PROMPT:
Every line in the listing below from the one with "1225x980 pixels." through the one with "Click the Image Quality button" is to be reproduced exactly, both ends included; leave out the rest.

LISTED ENTRIES:
◇ ◇ ◇ ◇

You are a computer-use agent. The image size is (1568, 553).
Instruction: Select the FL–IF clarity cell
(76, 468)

◇ ◇ ◇ ◇

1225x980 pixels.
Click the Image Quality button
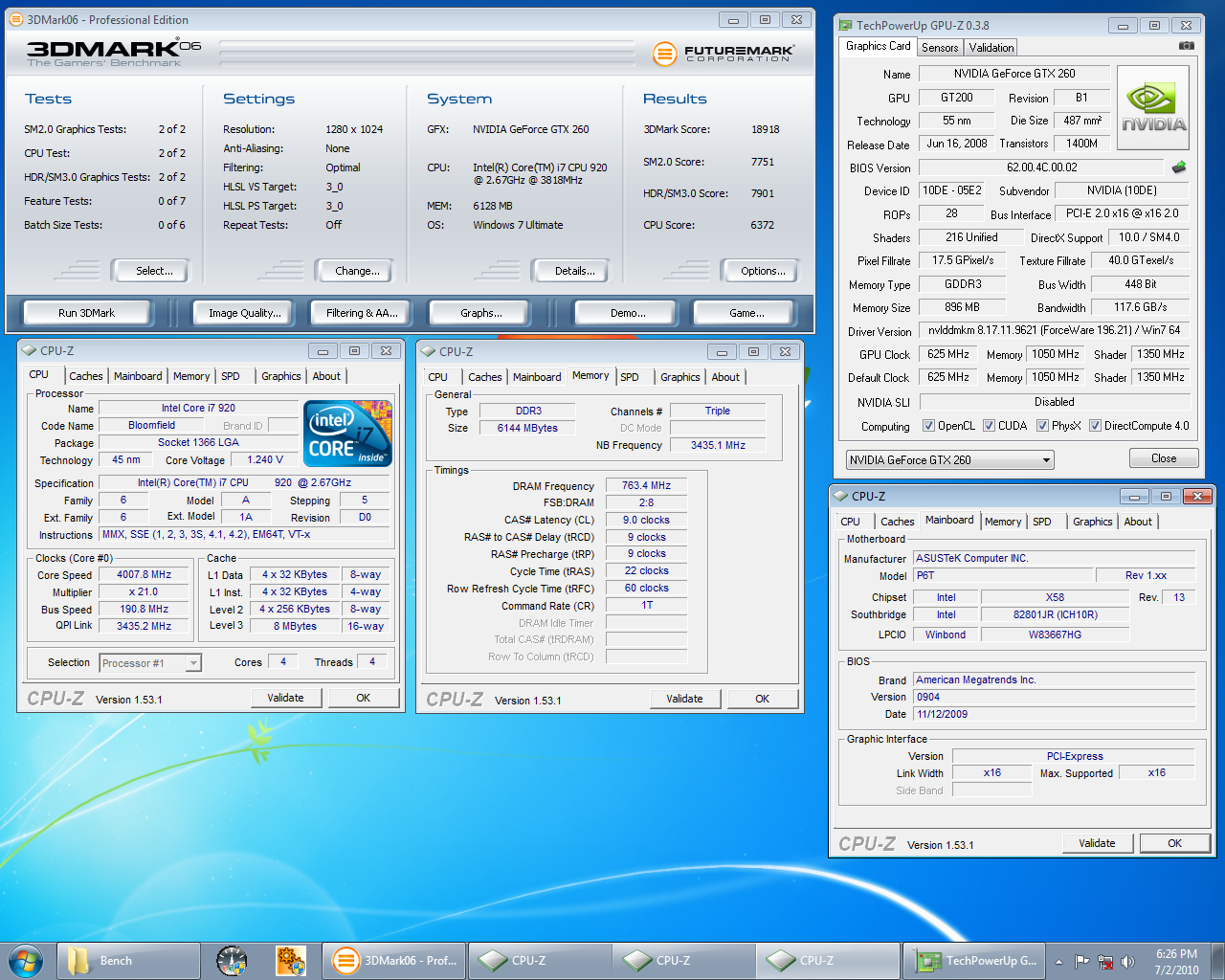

◇ ◇ ◇ ◇

RESPONSE FOR THIS EXERCISE:
1225x980 pixels.
Click the Image Quality button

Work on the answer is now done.